_Exercise brief_
Every entry must be given again exactly.

:::

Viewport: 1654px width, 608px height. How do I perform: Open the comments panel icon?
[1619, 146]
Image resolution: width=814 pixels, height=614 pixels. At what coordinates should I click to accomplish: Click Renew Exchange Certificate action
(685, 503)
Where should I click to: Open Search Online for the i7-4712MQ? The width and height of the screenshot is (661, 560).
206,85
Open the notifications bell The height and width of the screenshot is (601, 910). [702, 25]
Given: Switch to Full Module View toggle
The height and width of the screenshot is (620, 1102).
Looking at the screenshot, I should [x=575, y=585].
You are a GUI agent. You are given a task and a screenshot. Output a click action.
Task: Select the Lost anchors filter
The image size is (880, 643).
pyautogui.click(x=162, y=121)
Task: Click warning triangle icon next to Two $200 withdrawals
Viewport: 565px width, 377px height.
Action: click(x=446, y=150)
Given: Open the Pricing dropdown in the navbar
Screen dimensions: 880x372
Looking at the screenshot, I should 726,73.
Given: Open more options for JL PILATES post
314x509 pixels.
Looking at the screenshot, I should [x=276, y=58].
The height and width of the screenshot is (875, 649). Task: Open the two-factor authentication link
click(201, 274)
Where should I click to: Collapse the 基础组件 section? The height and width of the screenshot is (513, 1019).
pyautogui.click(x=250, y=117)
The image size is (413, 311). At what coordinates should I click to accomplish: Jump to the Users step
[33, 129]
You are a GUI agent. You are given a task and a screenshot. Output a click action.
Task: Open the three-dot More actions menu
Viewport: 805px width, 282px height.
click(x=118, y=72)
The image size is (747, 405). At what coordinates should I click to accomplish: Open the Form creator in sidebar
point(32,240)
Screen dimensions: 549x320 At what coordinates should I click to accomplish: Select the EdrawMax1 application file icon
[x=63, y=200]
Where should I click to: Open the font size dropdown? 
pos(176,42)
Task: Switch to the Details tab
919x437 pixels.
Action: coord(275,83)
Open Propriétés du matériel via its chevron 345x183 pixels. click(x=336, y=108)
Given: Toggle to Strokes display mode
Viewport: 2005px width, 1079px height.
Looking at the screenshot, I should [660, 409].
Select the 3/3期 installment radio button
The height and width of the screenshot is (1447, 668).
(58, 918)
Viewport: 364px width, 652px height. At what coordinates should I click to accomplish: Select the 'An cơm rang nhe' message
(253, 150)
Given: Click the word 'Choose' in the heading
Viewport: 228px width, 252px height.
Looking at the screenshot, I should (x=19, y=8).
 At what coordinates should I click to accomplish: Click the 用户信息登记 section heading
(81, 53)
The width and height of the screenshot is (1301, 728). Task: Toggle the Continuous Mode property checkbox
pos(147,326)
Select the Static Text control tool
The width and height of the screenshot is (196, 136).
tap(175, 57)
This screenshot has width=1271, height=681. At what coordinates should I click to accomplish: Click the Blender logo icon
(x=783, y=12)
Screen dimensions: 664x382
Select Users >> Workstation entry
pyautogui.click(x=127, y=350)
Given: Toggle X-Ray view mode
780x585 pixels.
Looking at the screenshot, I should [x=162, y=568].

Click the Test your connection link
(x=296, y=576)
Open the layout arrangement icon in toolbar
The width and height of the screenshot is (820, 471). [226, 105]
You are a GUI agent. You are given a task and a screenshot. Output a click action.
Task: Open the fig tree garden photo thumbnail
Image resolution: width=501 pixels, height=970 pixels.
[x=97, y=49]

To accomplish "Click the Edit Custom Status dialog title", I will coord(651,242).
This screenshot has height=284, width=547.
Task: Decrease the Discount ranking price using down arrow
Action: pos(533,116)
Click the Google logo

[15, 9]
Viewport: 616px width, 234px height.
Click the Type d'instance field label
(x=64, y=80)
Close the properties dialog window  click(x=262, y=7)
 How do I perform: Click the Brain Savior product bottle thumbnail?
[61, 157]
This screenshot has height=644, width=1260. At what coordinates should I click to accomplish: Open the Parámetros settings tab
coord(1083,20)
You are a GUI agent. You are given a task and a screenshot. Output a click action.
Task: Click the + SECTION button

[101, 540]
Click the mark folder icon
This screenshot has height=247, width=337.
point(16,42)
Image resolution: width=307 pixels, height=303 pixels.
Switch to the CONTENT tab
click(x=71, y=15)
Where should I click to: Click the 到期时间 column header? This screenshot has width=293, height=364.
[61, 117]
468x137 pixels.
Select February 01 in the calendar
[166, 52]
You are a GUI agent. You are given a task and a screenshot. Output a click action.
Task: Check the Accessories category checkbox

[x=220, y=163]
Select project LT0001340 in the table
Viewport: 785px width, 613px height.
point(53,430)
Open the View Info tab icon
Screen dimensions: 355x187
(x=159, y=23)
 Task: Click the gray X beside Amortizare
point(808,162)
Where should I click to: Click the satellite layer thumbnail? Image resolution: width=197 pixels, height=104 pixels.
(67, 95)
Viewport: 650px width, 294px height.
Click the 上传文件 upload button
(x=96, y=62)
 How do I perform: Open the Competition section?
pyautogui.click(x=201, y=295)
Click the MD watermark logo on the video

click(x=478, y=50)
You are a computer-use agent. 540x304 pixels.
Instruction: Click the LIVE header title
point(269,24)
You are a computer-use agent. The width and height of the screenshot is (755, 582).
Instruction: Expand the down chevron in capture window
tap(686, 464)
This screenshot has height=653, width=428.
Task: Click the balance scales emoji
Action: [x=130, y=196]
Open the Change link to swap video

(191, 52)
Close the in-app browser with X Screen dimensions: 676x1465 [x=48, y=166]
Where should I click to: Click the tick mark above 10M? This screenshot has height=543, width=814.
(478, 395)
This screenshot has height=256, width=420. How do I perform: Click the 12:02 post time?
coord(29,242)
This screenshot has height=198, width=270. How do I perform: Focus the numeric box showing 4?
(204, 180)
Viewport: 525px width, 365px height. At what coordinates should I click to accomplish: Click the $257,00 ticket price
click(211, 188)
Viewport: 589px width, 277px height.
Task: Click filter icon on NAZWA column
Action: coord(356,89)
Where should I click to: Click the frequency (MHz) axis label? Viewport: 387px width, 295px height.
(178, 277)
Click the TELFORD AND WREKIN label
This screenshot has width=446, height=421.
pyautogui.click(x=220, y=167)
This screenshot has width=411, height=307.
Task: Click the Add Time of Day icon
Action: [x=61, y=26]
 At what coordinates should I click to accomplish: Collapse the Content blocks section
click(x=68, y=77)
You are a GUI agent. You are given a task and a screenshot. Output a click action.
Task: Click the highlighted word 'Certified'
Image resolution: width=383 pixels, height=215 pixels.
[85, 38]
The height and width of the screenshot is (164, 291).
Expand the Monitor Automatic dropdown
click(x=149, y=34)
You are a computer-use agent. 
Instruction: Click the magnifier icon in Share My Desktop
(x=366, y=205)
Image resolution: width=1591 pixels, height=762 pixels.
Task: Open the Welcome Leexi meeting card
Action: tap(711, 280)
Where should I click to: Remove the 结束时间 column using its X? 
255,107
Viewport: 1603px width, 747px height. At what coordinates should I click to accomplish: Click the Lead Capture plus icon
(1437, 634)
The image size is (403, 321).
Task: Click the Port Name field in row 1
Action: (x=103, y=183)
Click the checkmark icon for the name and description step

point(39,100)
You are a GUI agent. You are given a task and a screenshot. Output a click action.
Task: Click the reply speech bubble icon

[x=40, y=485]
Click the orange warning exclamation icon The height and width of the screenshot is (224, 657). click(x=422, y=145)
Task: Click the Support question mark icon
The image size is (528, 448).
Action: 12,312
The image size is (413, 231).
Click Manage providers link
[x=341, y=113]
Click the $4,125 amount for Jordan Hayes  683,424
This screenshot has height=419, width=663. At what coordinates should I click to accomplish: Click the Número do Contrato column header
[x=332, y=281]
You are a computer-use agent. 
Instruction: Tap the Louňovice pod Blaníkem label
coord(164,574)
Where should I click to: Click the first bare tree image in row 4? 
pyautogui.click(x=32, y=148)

:::

_Answer section_
Viewport: 1654px width, 608px height. How do I perform: Open the comments panel icon?
[1619, 146]
Image resolution: width=814 pixels, height=614 pixels. At what coordinates should I click to accomplish: Click Renew Exchange Certificate action
(685, 503)
Where should I click to: Open Search Online for the i7-4712MQ? The width and height of the screenshot is (661, 560).
206,85
Open the notifications bell The height and width of the screenshot is (601, 910). [702, 25]
Given: Switch to Full Module View toggle
The height and width of the screenshot is (620, 1102).
Looking at the screenshot, I should [x=575, y=585].
You are a GUI agent. You are given a task and a screenshot. Output a click action.
Task: Select the Lost anchors filter
The image size is (880, 643).
pyautogui.click(x=162, y=121)
Task: Click warning triangle icon next to Two $200 withdrawals
Viewport: 565px width, 377px height.
Action: click(x=446, y=150)
Given: Open the Pricing dropdown in the navbar
Screen dimensions: 880x372
Looking at the screenshot, I should 726,73.
Given: Open more options for JL PILATES post
314x509 pixels.
Looking at the screenshot, I should [x=276, y=58].
The height and width of the screenshot is (875, 649). Task: Open the two-factor authentication link
click(201, 274)
Where should I click to: Collapse the 基础组件 section? The height and width of the screenshot is (513, 1019).
pyautogui.click(x=250, y=117)
The image size is (413, 311). At what coordinates should I click to accomplish: Jump to the Users step
[33, 129]
You are a GUI agent. You are given a task and a screenshot. Output a click action.
Task: Open the three-dot More actions menu
Viewport: 805px width, 282px height.
click(x=118, y=72)
The image size is (747, 405). At what coordinates should I click to accomplish: Open the Form creator in sidebar
point(32,240)
Screen dimensions: 549x320 At what coordinates should I click to accomplish: Select the EdrawMax1 application file icon
[x=63, y=200]
Where should I click to: Open the font size dropdown? 
pos(176,42)
Task: Switch to the Details tab
919x437 pixels.
Action: coord(275,83)
Open Propriétés du matériel via its chevron 345x183 pixels. click(x=336, y=108)
Given: Toggle to Strokes display mode
Viewport: 2005px width, 1079px height.
Looking at the screenshot, I should [660, 409].
Select the 3/3期 installment radio button
The height and width of the screenshot is (1447, 668).
(58, 918)
Viewport: 364px width, 652px height. At what coordinates should I click to accomplish: Select the 'An cơm rang nhe' message
(253, 150)
Given: Click the word 'Choose' in the heading
Viewport: 228px width, 252px height.
Looking at the screenshot, I should (x=19, y=8).
 At what coordinates should I click to accomplish: Click the 用户信息登记 section heading
(81, 53)
The width and height of the screenshot is (1301, 728). Task: Toggle the Continuous Mode property checkbox
pos(147,326)
Select the Static Text control tool
The width and height of the screenshot is (196, 136).
tap(175, 57)
This screenshot has width=1271, height=681. At what coordinates should I click to accomplish: Click the Blender logo icon
(x=783, y=12)
Screen dimensions: 664x382
Select Users >> Workstation entry
pyautogui.click(x=127, y=350)
Given: Toggle X-Ray view mode
780x585 pixels.
Looking at the screenshot, I should [x=162, y=568].

Click the Test your connection link
(x=296, y=576)
Open the layout arrangement icon in toolbar
The width and height of the screenshot is (820, 471). [226, 105]
You are a GUI agent. You are given a task and a screenshot. Output a click action.
Task: Open the fig tree garden photo thumbnail
Image resolution: width=501 pixels, height=970 pixels.
[x=97, y=49]

To accomplish "Click the Edit Custom Status dialog title", I will coord(651,242).
This screenshot has height=284, width=547.
Task: Decrease the Discount ranking price using down arrow
Action: pos(533,116)
Click the Google logo

[15, 9]
Viewport: 616px width, 234px height.
Click the Type d'instance field label
(x=64, y=80)
Close the properties dialog window  click(x=262, y=7)
 How do I perform: Click the Brain Savior product bottle thumbnail?
[61, 157]
This screenshot has height=644, width=1260. At what coordinates should I click to accomplish: Open the Parámetros settings tab
coord(1083,20)
You are a GUI agent. You are given a task and a screenshot. Output a click action.
Task: Click the + SECTION button

[101, 540]
Click the mark folder icon
This screenshot has height=247, width=337.
point(16,42)
Image resolution: width=307 pixels, height=303 pixels.
Switch to the CONTENT tab
click(x=71, y=15)
Where should I click to: Click the 到期时间 column header? This screenshot has width=293, height=364.
[61, 117]
468x137 pixels.
Select February 01 in the calendar
[166, 52]
You are a GUI agent. You are given a task and a screenshot. Output a click action.
Task: Check the Accessories category checkbox

[x=220, y=163]
Select project LT0001340 in the table
Viewport: 785px width, 613px height.
point(53,430)
Open the View Info tab icon
Screen dimensions: 355x187
(x=159, y=23)
 Task: Click the gray X beside Amortizare
point(808,162)
Where should I click to: Click the satellite layer thumbnail? Image resolution: width=197 pixels, height=104 pixels.
(67, 95)
Viewport: 650px width, 294px height.
Click the 上传文件 upload button
(x=96, y=62)
 How do I perform: Open the Competition section?
pyautogui.click(x=201, y=295)
Click the MD watermark logo on the video

click(x=478, y=50)
You are a computer-use agent. 540x304 pixels.
Instruction: Click the LIVE header title
point(269,24)
You are a computer-use agent. The width and height of the screenshot is (755, 582).
Instruction: Expand the down chevron in capture window
tap(686, 464)
This screenshot has height=653, width=428.
Task: Click the balance scales emoji
Action: [x=130, y=196]
Open the Change link to swap video

(191, 52)
Close the in-app browser with X Screen dimensions: 676x1465 [x=48, y=166]
Where should I click to: Click the tick mark above 10M? This screenshot has height=543, width=814.
(478, 395)
This screenshot has height=256, width=420. How do I perform: Click the 12:02 post time?
coord(29,242)
This screenshot has height=198, width=270. How do I perform: Focus the numeric box showing 4?
(204, 180)
Viewport: 525px width, 365px height. At what coordinates should I click to accomplish: Click the $257,00 ticket price
click(211, 188)
Viewport: 589px width, 277px height.
Task: Click filter icon on NAZWA column
Action: coord(356,89)
Where should I click to: Click the frequency (MHz) axis label? Viewport: 387px width, 295px height.
(178, 277)
Click the TELFORD AND WREKIN label
This screenshot has width=446, height=421.
pyautogui.click(x=220, y=167)
This screenshot has width=411, height=307.
Task: Click the Add Time of Day icon
Action: [x=61, y=26]
 At what coordinates should I click to accomplish: Collapse the Content blocks section
click(x=68, y=77)
You are a GUI agent. You are given a task and a screenshot. Output a click action.
Task: Click the highlighted word 'Certified'
Image resolution: width=383 pixels, height=215 pixels.
[85, 38]
The height and width of the screenshot is (164, 291).
Expand the Monitor Automatic dropdown
click(x=149, y=34)
You are a computer-use agent. 
Instruction: Click the magnifier icon in Share My Desktop
(x=366, y=205)
Image resolution: width=1591 pixels, height=762 pixels.
Task: Open the Welcome Leexi meeting card
Action: tap(711, 280)
Where should I click to: Remove the 结束时间 column using its X? 
255,107
Viewport: 1603px width, 747px height. At what coordinates should I click to accomplish: Click the Lead Capture plus icon
(1437, 634)
The image size is (403, 321).
Task: Click the Port Name field in row 1
Action: (x=103, y=183)
Click the checkmark icon for the name and description step

point(39,100)
You are a GUI agent. You are given a task and a screenshot. Output a click action.
Task: Click the reply speech bubble icon

[x=40, y=485]
Click the orange warning exclamation icon The height and width of the screenshot is (224, 657). click(x=422, y=145)
Task: Click the Support question mark icon
The image size is (528, 448).
Action: 12,312
The image size is (413, 231).
Click Manage providers link
[x=341, y=113]
Click the $4,125 amount for Jordan Hayes  683,424
This screenshot has height=419, width=663. At what coordinates should I click to accomplish: Click the Número do Contrato column header
[x=332, y=281]
You are a computer-use agent. 
Instruction: Tap the Louňovice pod Blaníkem label
coord(164,574)
Where should I click to: Click the first bare tree image in row 4? 
pyautogui.click(x=32, y=148)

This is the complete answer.